Last week the union was forced to respond to huge anger among workers in deliveries about later start and finish times. The CWU sent out a video that said that later times would be limited to one hour, and that this was a victory because bosses had wanted more.
But postal workers that watched it on Facebook were hardly convinced. One replied saying, “I presume the one hour is on top of the later starts that have already been implemented. Worryingly, this video has the feel of some of the propaganda Royal Mail were churning out.”
Others felt that the union had wasted its chance to impose its own vision on the company. “We are NOT interested in ‘what Royal Mail wanted’… we do not need the CWU to keep telling us that,” said one.
In a bid to win back the initiative, union leaders have organised reps’ briefings across the country starting in mid-May. Helpfully, management have agreed these can be held in work time to ensure a “good attendance”.
Here the union will get to say how they believe Royal Mail is on the brink of bankruptcy. The deal, they will insist, is the best the union can achieve—and that the alternative is the collapse of the firm.
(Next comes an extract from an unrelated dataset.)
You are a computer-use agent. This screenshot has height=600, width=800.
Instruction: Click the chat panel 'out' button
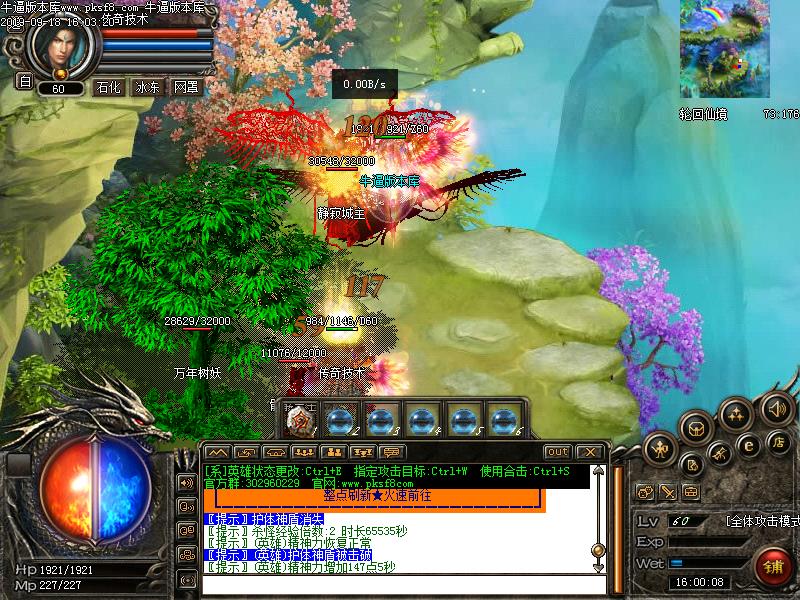(557, 452)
But accepting the deal does not guarantee that Royal Mail won’t be broken up and sold off to rivals. Real-terms pay will fall every year during the three‑year deal. And there will be a two-tier workforce on worse conditions that bosses will use to undercut older workers.
And, the hundreds of CWU members that have been sacked or suspended during the dispute are at greater risk. They will find themselves at the mercy of a new, binding tribunal system with an anti-union lord at its head.
The alternative is for members to throw out the deal and fight for a serious strategy of strikes to bring the company to heel. For all their bluster, both bosses and the government know that a functioning national postal system is vital for all capitalist economies.
That’s why no one should fall for the blackmail that says only by attacking workers can Royal Mail stay in place.
The agreement on wages is a real‑terms pay cut over three years.
It accepts there’ll be no improvement on the 2 percent that was forced on workers last year.
The agreement lets bosses push on with plans to deliver larger parcels from dedicated “parcels hubs”.
It will introduce seasonal hours—where workers could work up to four hours longer in the winter than in the summer.
Shifts will be pushed later in many workplaces—with the last letter delivery as late as 4.30pm, hugely disrupting workers’ lives.
Two tier firm
Bosses started recruiting new workers on worse terms and conditions last year.
That incentivises bosses to get rid of existing workers and replace them with newer ones.